Those involved in wrongful birth/life suits seem unusually candid about wanting money. For example, in early 2000, Patricia and Lawrence Hester asked the Ohio Supreme Court to allow them to bring a wrongful life suit on behalf of their disabled daughter, Alicia. Their doctors allegedly did not inform them of prenatal tests that revealed a high possibility of spina bifida in the fetus. (Had the Hesters known, Alicia would have been aborted: thus a wrongful birth suit was brought simultaneously.) The Hesters wanted the doctors to compensate Alicia for her suffering and for financial costs, such as special education and medical care, during her lifetime. By a narrow margin of four-to-three, the Supreme Court voted against admitting the wrongful life case.

Not just individual states but also nations are grappling with the new litigious implications of genetic screening and prenatal diagnosis. For example, the French parliament recently prohibited wrongful life but not wrongful birth suits.

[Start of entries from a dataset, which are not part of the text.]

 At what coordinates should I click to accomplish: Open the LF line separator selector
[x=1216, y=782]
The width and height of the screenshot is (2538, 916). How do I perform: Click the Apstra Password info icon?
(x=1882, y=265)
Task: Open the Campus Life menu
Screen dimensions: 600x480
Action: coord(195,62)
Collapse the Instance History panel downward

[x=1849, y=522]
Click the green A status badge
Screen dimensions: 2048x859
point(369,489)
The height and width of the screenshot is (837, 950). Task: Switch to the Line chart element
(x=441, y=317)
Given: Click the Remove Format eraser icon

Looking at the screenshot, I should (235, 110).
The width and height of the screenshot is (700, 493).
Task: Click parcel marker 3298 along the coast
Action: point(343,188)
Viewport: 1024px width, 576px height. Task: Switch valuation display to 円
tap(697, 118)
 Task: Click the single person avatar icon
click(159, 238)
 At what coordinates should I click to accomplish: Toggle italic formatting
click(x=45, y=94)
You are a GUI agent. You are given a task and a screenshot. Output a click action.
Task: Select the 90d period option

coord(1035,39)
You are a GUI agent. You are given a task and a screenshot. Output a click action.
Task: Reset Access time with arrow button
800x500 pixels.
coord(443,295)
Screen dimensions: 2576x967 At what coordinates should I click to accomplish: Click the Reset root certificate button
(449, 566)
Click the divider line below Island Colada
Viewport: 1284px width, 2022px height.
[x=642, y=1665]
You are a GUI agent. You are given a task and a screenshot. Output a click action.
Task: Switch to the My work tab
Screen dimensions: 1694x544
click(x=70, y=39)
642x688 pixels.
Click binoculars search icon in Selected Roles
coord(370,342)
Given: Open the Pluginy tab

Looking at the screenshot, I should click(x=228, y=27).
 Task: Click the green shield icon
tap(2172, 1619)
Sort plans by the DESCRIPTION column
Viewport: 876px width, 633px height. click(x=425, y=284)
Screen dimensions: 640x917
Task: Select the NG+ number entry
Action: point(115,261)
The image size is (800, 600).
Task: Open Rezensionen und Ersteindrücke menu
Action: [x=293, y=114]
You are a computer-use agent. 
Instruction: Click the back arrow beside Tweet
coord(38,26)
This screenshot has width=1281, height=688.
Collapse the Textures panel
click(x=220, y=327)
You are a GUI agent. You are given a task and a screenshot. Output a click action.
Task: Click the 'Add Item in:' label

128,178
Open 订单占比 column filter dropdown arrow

An ongoing court case before a Supreme Court in Australia is being brought on behalf of three disabled people, whose ages and complaints open many doors for litigation. The eldest, 20 years old, is disabled due to her mother contracting rubella during pregnancy. The second, 2 years old, was born after a failed vasectomy. The third, 17 months old, inherited a disorder that screening could have detected.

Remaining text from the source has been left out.